Stronger Validity Criteria for Encoding Synchrony
Rob van Glabbeek, Ursula Goltz, Christopher Lippert, Stephan Mennicke
TL;DR
This paper re-evaluates two canonical encodings of the synchronous into the asynchronous $π$-calculus, using Gorla's framework and stronger semantic-equivalence notions to assess validity. It shows that Boudol's encoding is valid under a robust, divergence-preserving, success-respecting form of weak reduction bisimilarity, aligning with established encodability criteria, while Honda & Tokoro's encoding is not valid under standard weak equivalences but becomes valid under a newly proposed weak channel bisimilarity that abstracts away input/output distinctions.
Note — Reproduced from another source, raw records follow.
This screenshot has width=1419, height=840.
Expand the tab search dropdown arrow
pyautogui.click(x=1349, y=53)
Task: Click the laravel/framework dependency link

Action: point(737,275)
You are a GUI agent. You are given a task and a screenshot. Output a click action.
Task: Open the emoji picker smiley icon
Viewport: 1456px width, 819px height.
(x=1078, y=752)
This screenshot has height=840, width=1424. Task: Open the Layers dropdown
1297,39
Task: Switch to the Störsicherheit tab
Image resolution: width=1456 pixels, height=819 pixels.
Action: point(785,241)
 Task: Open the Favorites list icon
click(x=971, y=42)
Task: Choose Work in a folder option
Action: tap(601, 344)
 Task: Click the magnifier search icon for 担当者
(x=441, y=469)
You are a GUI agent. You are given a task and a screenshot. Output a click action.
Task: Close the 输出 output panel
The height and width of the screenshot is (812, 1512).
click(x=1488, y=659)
The results clarify the relative strength of these encodings and deepen understanding of expressiveness in the $π$-calculus, guiding their use in formal verification and semantic reasoning. Overall, the work advances the theory of encodings between concurrent calculi and informs when stronger versus weaker equivalence notions are appropriate for validating encodings.
Abstract
We analyse two translations from the synchronous into the asynchronous $π$-calculus, both without choice, that are often quoted as standard examples of valid encodings, showing that the asynchronous $π$-calculus is just as expressive as the synchronous one. We examine which of the quality criteria for encodings from the literature support the validity of these translations. Moreover, we prove their validity according to much stronger criteria than considered previously in the literature.